Pick out each line of the material containing the string "size", matching case exactly, and copy those lines.

═══ Data lines

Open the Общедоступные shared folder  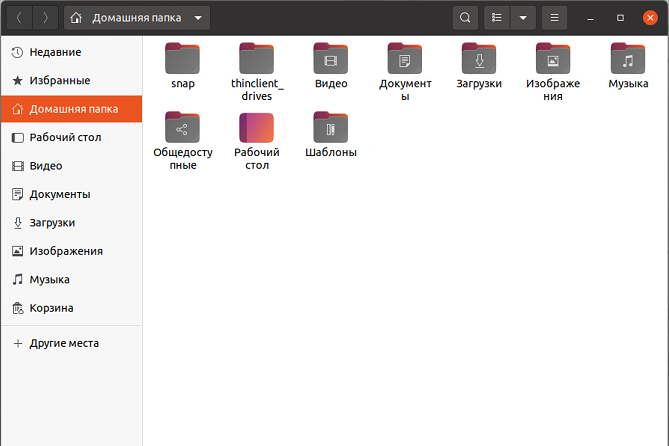[183, 128]
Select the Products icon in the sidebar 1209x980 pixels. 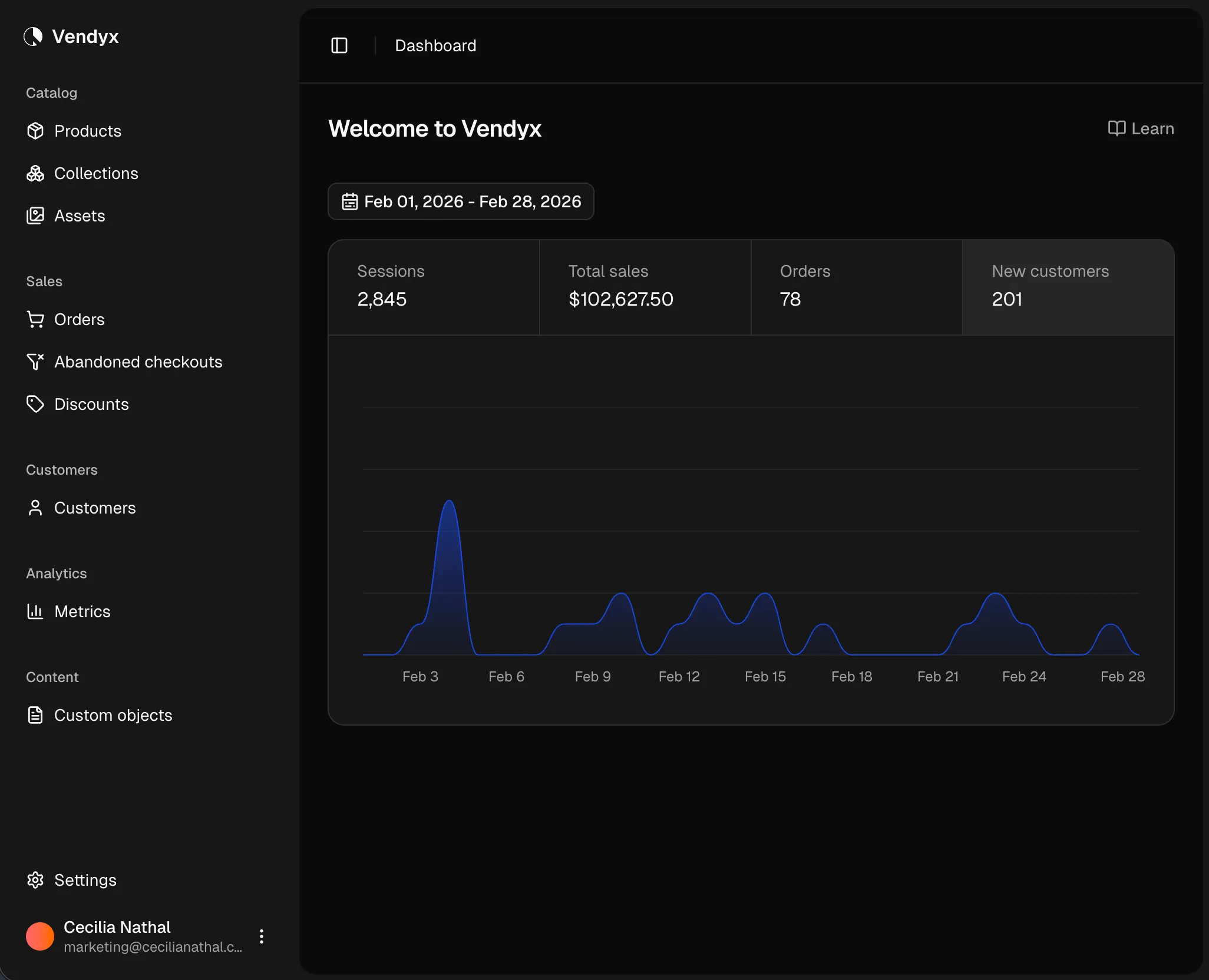tap(35, 131)
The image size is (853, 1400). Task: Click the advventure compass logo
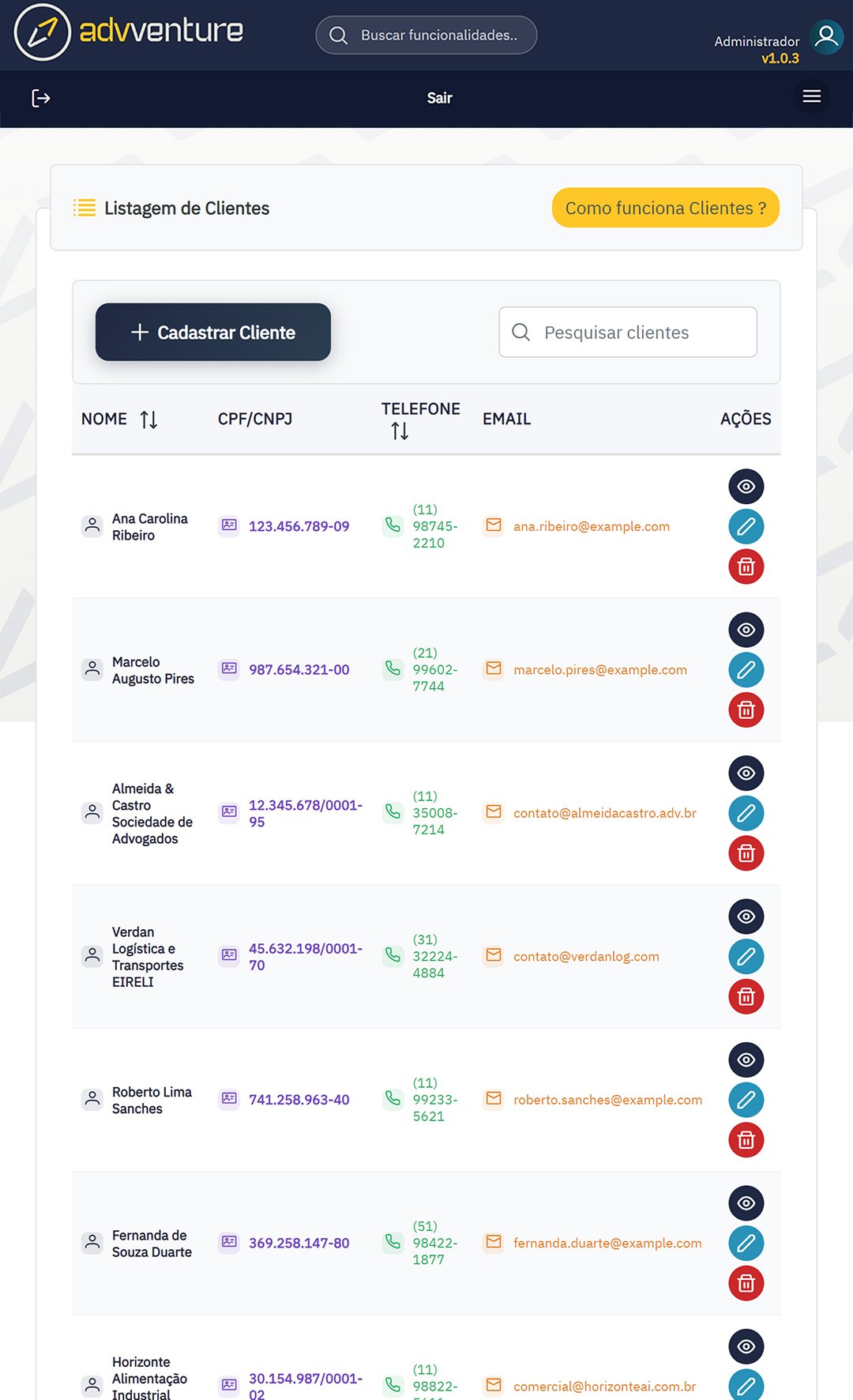pyautogui.click(x=43, y=32)
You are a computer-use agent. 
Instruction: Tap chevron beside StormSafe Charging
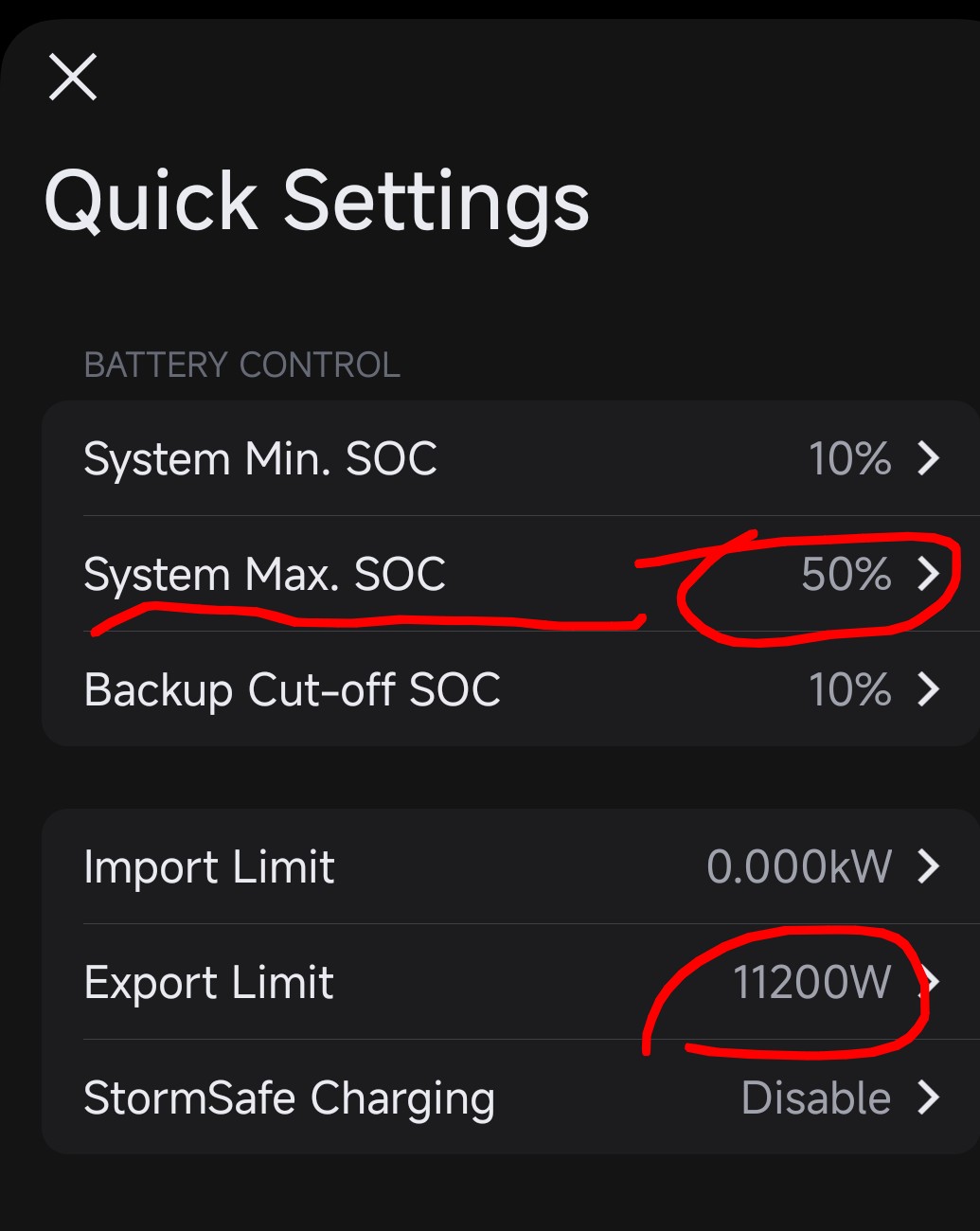[x=929, y=1098]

══════

▸ Solution to this task:
The image size is (853, 1400). Task: Click the advventure compass logo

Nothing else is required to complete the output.